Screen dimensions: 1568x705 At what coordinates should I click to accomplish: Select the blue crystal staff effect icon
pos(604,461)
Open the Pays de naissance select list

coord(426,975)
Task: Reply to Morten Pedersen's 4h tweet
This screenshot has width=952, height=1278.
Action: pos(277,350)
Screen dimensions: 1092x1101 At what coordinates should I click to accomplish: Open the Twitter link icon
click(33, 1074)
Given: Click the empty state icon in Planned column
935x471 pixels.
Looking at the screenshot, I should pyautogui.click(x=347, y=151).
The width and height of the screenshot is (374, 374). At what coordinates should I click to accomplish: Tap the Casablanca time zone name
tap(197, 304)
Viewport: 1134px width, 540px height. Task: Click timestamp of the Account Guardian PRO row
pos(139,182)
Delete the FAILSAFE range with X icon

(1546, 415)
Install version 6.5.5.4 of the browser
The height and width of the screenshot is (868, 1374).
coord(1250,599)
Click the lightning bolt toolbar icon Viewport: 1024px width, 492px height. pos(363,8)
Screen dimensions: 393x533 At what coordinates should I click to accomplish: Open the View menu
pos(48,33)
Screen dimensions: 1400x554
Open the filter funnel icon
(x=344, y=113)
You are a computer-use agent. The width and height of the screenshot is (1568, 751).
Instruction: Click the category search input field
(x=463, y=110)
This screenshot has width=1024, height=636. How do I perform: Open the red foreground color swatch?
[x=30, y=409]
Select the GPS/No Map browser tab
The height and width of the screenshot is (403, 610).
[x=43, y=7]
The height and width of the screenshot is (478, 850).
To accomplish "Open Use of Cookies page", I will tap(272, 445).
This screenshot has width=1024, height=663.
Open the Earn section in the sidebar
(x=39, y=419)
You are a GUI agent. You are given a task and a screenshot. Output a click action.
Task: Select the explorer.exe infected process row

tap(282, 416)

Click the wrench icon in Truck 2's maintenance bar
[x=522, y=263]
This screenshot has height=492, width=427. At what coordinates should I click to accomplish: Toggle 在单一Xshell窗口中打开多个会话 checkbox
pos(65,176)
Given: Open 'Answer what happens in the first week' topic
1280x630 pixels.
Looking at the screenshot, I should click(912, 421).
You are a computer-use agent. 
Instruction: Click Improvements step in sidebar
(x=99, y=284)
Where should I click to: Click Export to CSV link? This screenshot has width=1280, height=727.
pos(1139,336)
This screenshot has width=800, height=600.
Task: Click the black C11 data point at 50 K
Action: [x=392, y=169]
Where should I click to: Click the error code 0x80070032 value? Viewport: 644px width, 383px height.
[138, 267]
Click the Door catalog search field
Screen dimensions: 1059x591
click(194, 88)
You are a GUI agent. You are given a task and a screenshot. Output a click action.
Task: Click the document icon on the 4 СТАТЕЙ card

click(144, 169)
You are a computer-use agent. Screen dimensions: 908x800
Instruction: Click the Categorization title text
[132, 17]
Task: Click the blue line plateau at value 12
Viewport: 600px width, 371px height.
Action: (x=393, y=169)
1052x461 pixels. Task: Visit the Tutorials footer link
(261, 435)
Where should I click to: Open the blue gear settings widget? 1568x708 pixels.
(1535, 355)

- WHAT IS BEING ASKED:
Which lines of the entries above contain the string "agent"? Copy each one.

- ANSWER BOX:
You are a computer-use agent. The width and height of the screenshot is (1568, 751).
You are a GUI agent. You are given a task and a screenshot. Output a click action.
You are a computer-use agent. 
You are a GUI agent. You are given a task and a screenshot. Output a click action.
You are a computer-use agent. Screen dimensions: 908x800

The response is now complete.